In 1906, while his bowling was impotent on the rock-hard wickets prevailing in the Home Counties for most of the season, Tarrant was unplayable on rain-affected pitches at Old Trafford and in Yorkshire, and he scored 1000 runs for the first time.

1907 saw Tarrant take a leap into cricket's elite, with his batting, at least for three months, marking him as a player of remarkable patience even if he failed to use all the strokes he was capable of playing. Though he lacked sting when pitches were hard, on rain-affected pitches Tarrant could turn the ball extremely quickly from a perfect length. This was seen at its clearest when he took nine for 59 against Nottinghamshire at Lord's – some of the batsmen said they "had never seen a finer piece of bowling". For the whole season Tarrant took 183 wickets for 15.70 each and scored 1552 runs with an average of 32.
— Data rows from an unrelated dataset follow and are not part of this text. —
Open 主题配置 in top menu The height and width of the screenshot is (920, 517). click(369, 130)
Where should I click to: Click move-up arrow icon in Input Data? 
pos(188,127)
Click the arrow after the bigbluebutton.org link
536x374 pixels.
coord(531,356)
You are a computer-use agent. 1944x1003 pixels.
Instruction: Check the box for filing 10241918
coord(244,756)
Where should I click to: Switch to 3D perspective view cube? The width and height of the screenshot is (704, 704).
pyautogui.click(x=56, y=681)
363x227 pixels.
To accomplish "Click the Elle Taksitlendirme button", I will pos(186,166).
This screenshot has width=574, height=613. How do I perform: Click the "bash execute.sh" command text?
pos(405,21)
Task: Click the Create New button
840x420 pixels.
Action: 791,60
That winter, Tarrant returned to Australia and in six matches scored 762 runs for an average of 76, including 159 against the touring MCC team and 206 against New South Wales at the SCG. Between 1908 and 1914, he was always one of the best all-rounders in the game – a safe catcher, a skilful opening batsman (who formed with Pelham Warner one of the best opening partnerships in the game), and a deadly bowler when the wicket was helpful and steady when it did not. His batting also grew beyond the purely defensive as he developed his on-side strokes – so much that against Surrey at Lord's in 1911 he scored 89 in seventy minutes when Middlesex wanted quick runs for a declaration. That year he achieved the rare feat of scoring 2000 runs and taking 100 wickets, and carried his bat for 207 against Yorkshire. His performance of taking 16 for 176 followed by 101 not out against Lancashire in 1914 remains one of the greatest all-round feats in county cricket. That same year, he scored a brilliant 250 not out at Leyton after Johnny Douglas had put Middlesex in to bat on a rain-affected pitch. As he scored 200 against Worcestershire in the following match, he accomplished the remarkable feat of scoring two successive double-hundreds. With J.W. Hearne he forged a partnership that, almost single-handed, allowed Middlesex to come second to Surrey.

During the war, Tarrant played in India, and his bowling was unplayable on the matting wickets against weak batting. In 1918/1919 he achieved the incredible feat of scoring a century and taking all ten wickets in an innings.

Tarrant continued to organise touring teams to India after the war, and only played rarely outside India. However, he managed to make 78 in one match as late as 1936/1937, when he was fifty-seven, and he umpired England's first two Tests on Indian soil, as well as several other MCC matches on that tour. Tarrant and his son Louis stood together in the match between MCC and Southern Punjab, which provides one of the few instances when a father and son umpired in a match, and later also appeared together in a first-class match during the 1935–36 season.

On 26 August 1909, playing for Middlesex against Gloucestershire, Tarrant did the double by taking a Hat-trick and carrying his bat in the same match; he is the only cricketer to do so.